- _WHAT THE TASK ASKS_
A word-for-word transcription of the data below is required.

Extracted records:
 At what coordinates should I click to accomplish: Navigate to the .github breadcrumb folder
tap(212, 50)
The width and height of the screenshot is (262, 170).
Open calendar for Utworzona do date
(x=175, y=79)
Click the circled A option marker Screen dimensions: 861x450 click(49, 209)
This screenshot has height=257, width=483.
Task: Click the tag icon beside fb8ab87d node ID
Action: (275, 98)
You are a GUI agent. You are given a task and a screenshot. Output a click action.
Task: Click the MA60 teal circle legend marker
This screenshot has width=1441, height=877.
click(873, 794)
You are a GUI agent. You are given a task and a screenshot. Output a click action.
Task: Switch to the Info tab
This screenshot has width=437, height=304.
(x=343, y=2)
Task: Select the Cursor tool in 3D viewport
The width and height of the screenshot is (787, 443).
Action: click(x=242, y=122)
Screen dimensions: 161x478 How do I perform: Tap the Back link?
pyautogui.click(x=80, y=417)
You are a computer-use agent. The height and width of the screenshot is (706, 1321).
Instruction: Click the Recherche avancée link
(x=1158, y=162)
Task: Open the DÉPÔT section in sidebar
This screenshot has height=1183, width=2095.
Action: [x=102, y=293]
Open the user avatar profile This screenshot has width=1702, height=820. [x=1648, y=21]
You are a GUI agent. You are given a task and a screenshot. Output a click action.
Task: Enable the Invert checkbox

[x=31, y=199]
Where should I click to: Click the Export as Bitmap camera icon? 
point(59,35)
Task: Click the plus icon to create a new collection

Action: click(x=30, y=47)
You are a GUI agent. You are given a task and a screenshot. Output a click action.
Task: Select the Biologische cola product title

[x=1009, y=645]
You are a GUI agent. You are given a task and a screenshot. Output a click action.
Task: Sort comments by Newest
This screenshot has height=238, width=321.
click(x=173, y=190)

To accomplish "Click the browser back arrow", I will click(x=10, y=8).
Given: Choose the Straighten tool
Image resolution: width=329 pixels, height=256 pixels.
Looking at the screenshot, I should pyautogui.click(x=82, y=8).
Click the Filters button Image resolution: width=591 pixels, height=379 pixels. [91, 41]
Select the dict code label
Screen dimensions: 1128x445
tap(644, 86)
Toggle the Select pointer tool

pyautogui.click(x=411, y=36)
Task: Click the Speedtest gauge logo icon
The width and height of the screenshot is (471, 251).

- _YOUR RESPONSE_
 At what coordinates should I click to accomplish: Navigate to the .github breadcrumb folder
tap(212, 50)
The width and height of the screenshot is (262, 170).
Open calendar for Utworzona do date
(x=175, y=79)
Click the circled A option marker Screen dimensions: 861x450 click(49, 209)
This screenshot has height=257, width=483.
Task: Click the tag icon beside fb8ab87d node ID
Action: (275, 98)
You are a GUI agent. You are given a task and a screenshot. Output a click action.
Task: Click the MA60 teal circle legend marker
This screenshot has width=1441, height=877.
click(873, 794)
You are a GUI agent. You are given a task and a screenshot. Output a click action.
Task: Switch to the Info tab
This screenshot has width=437, height=304.
(x=343, y=2)
Task: Select the Cursor tool in 3D viewport
The width and height of the screenshot is (787, 443).
Action: click(x=242, y=122)
Screen dimensions: 161x478 How do I perform: Tap the Back link?
pyautogui.click(x=80, y=417)
You are a computer-use agent. The height and width of the screenshot is (706, 1321).
Instruction: Click the Recherche avancée link
(x=1158, y=162)
Task: Open the DÉPÔT section in sidebar
This screenshot has height=1183, width=2095.
Action: [x=102, y=293]
Open the user avatar profile This screenshot has width=1702, height=820. [x=1648, y=21]
You are a GUI agent. You are given a task and a screenshot. Output a click action.
Task: Enable the Invert checkbox

[x=31, y=199]
Where should I click to: Click the Export as Bitmap camera icon? 
point(59,35)
Task: Click the plus icon to create a new collection

Action: click(x=30, y=47)
You are a GUI agent. You are given a task and a screenshot. Output a click action.
Task: Select the Biologische cola product title

[x=1009, y=645]
You are a GUI agent. You are given a task and a screenshot. Output a click action.
Task: Sort comments by Newest
This screenshot has height=238, width=321.
click(x=173, y=190)

To accomplish "Click the browser back arrow", I will click(x=10, y=8).
Given: Choose the Straighten tool
Image resolution: width=329 pixels, height=256 pixels.
Looking at the screenshot, I should pyautogui.click(x=82, y=8).
Click the Filters button Image resolution: width=591 pixels, height=379 pixels. [91, 41]
Select the dict code label
Screen dimensions: 1128x445
tap(644, 86)
Toggle the Select pointer tool

pyautogui.click(x=411, y=36)
Task: Click the Speedtest gauge logo icon
The width and height of the screenshot is (471, 251).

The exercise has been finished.